If Labour wants to win that trust back, it needs to field prospective councillors who genuinely want to represent the interests of the people in their wards, with good Labour values – ensuring they get the best value for their council tax money, rather than turning services over to private enterprises who then make councils pay through the nose for inferior work, for example.

And what about all the new contenders that have sprung up since the Coalition came to power and started reversing all the good work the previous Labour government did, justifying it by saying the new austerity made it necessary (it isn’t)?

The National Health Action Party can be ruled out, I think. That organisation is a single-issue party created solely to attack Coalition members of Parliament, and anyone else who voted in support of the Health and Social Care Act, that allows private, for-profit companies to run NHS services.

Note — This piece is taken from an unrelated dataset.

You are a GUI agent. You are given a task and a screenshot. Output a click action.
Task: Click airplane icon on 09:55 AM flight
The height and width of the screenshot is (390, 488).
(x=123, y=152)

What about the ‘No’ Party? This group claims the UK needs a fresh start, and wants to contend the next general election “on a massive scale”. In that case, they should start at local level. Political organisations of any kind won’t be trusted with Parliamentary seats until their members have proved themselves in the local arena and the May elections are a perfect opportunity to get started. Where are the ‘No’ candidates?

What about the People of the British Political and Lawful Rebellion Party, which says it aims “to put the People back into politics”.

This organisation’s Facebook page says: “It is time this country came together and started the mass political and legal upheavel required for a legitimate, lawful, peaceful and successful rebellion. As a newly founded political party, we take one-step at at time while learning to utilise our skills as individuals and collectively.”

Okay, then why not start now – in local councils? Then the ordinary people will be able to find out what they’re all about.

It seems too early for any wide-based, mainstream ‘Party of the Left’, of the kind Ken Loach has been pushing, to come together in time for these elections – which is a shame.

In the light of Labour’s actions on the Jobseekers (Back to the Workhouse) Bill, it is possible that there does need to be another mainstream, national left-wing political organisation – if only to remind Labour of what it ought to be.

One of the most telling comments about the late Baroness Thatcher was that she changed not only the Conservatives, but other political parties, meaning that Labour followed a similar course to the Conservatives when it came to office in 1997.

It’s time Labour remembered that there are other, real and workable alternatives – and started working on them.